(Word and item position data)
■ ■ ■ ■

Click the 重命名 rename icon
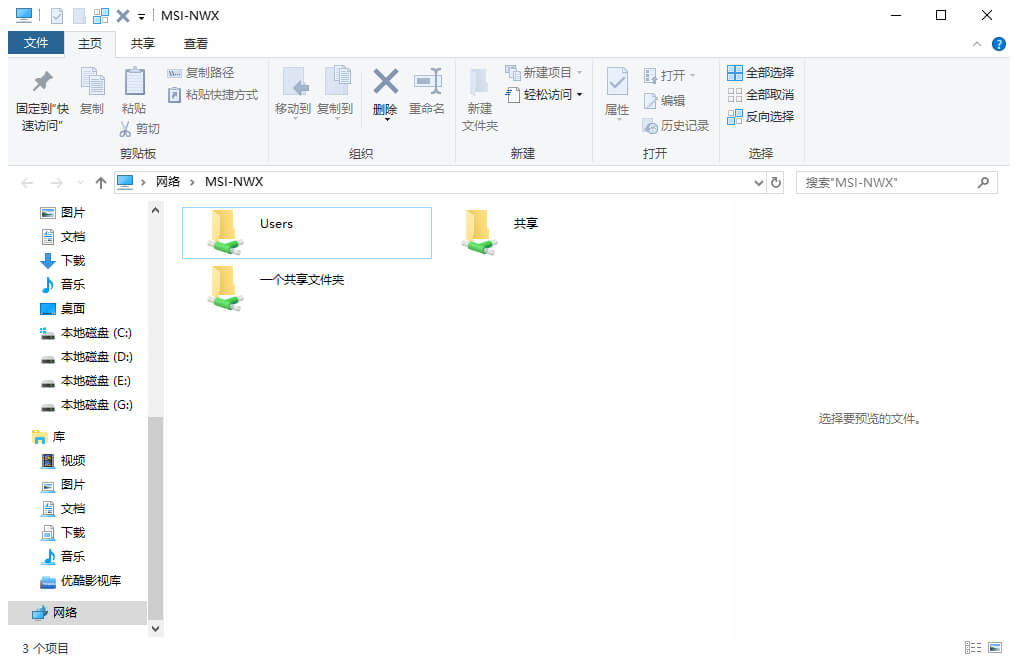Image resolution: width=1018 pixels, height=668 pixels. pyautogui.click(x=427, y=82)
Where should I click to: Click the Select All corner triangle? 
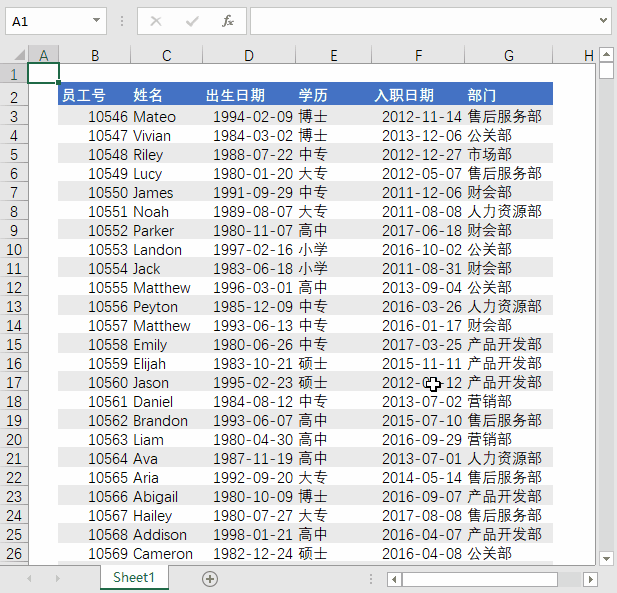pyautogui.click(x=14, y=55)
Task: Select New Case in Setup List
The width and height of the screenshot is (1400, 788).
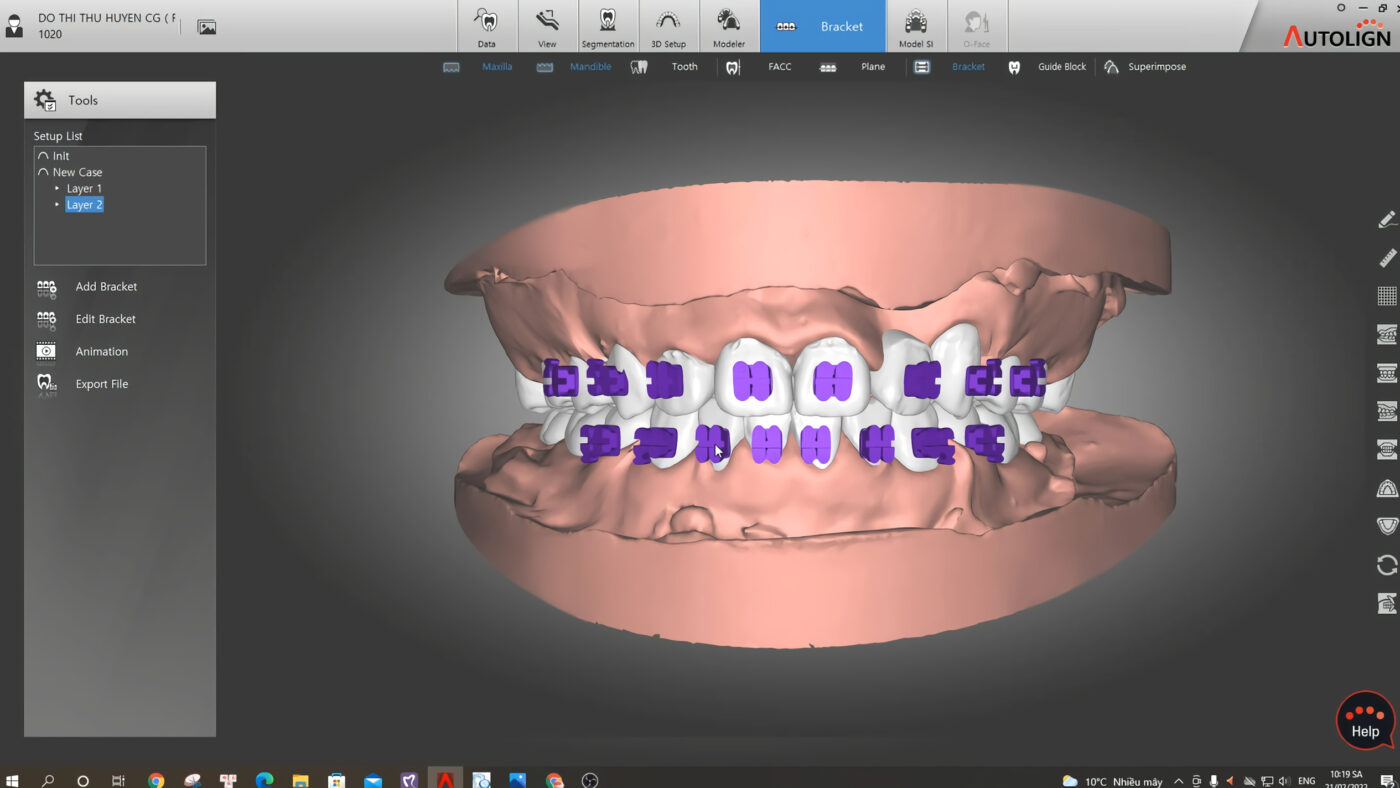Action: coord(77,172)
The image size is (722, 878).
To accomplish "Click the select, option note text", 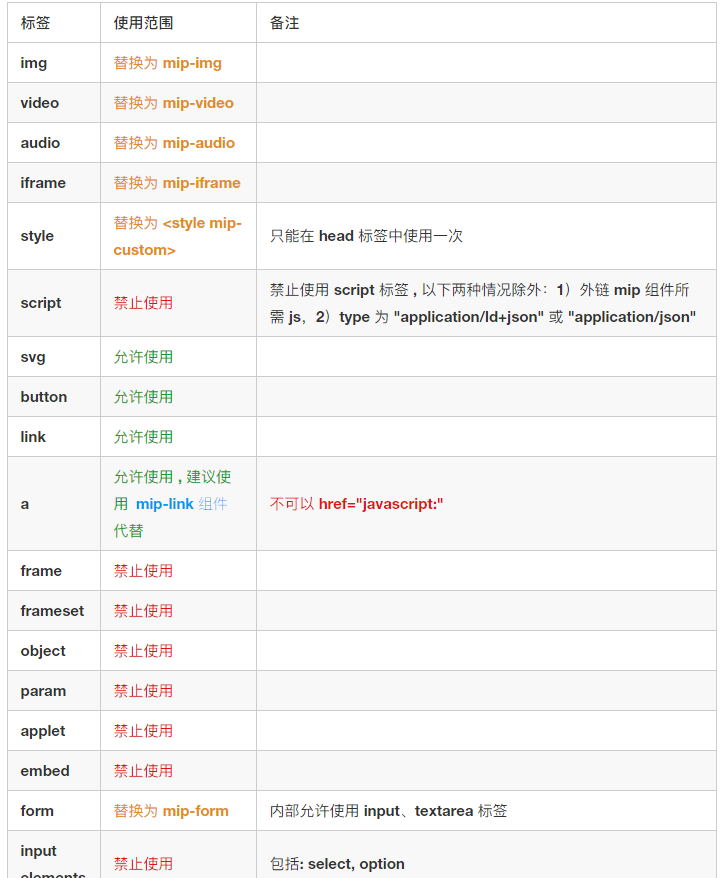I will [356, 864].
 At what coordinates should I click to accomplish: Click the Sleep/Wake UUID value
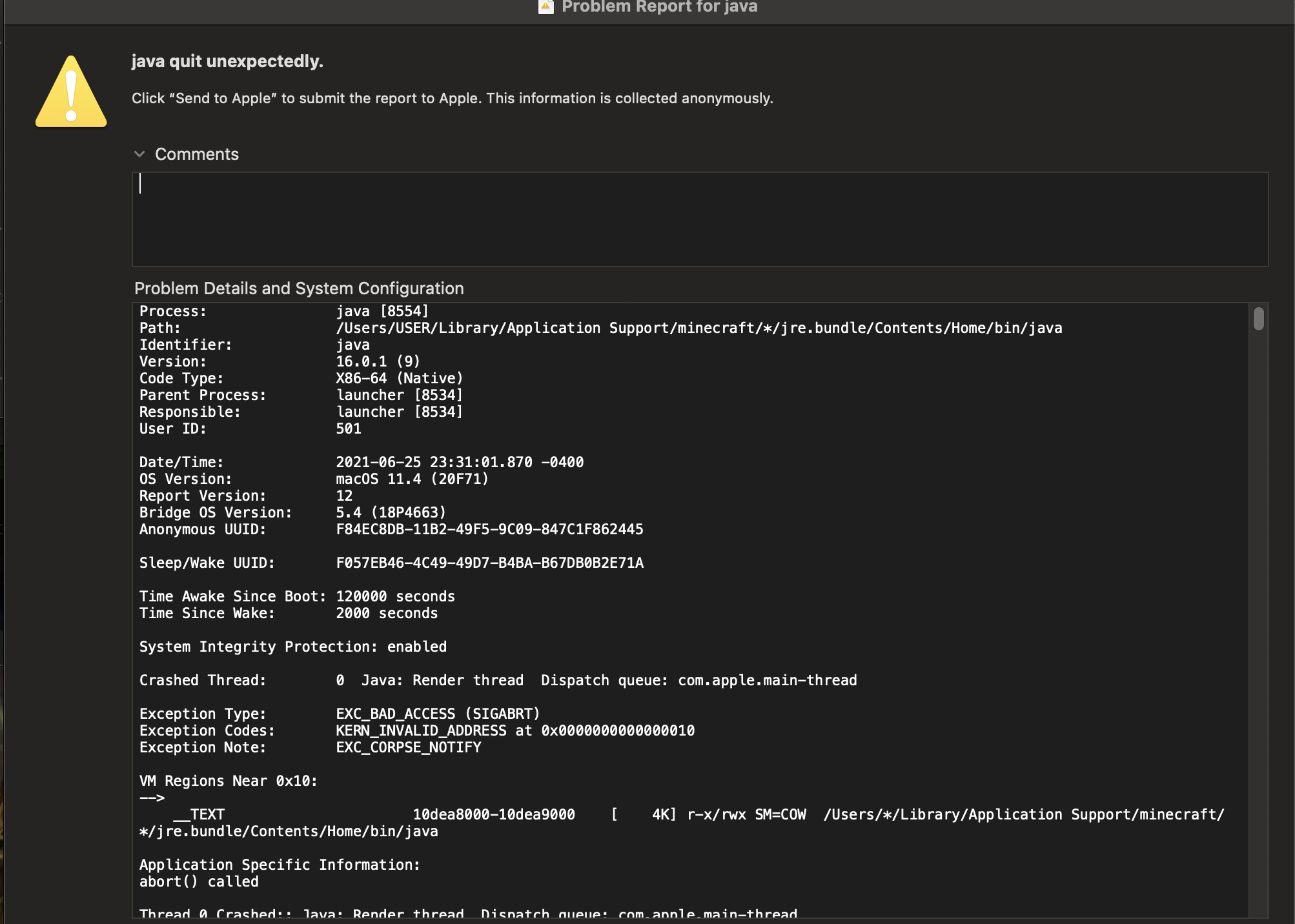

■ ■ ■ ■

Copy the data word for word, starting at its first line and stopping after the line that contains "Action: coord(77,172)". Leave the pictures out.

**TASK RESULT:**
Click the 重命名 rename icon
Image resolution: width=1018 pixels, height=668 pixels. pyautogui.click(x=427, y=82)
Where should I click to: Click the Select All corner triangle? 
pyautogui.click(x=14, y=55)
Task: Select New Case in Setup List
The width and height of the screenshot is (1400, 788).
Action: coord(77,172)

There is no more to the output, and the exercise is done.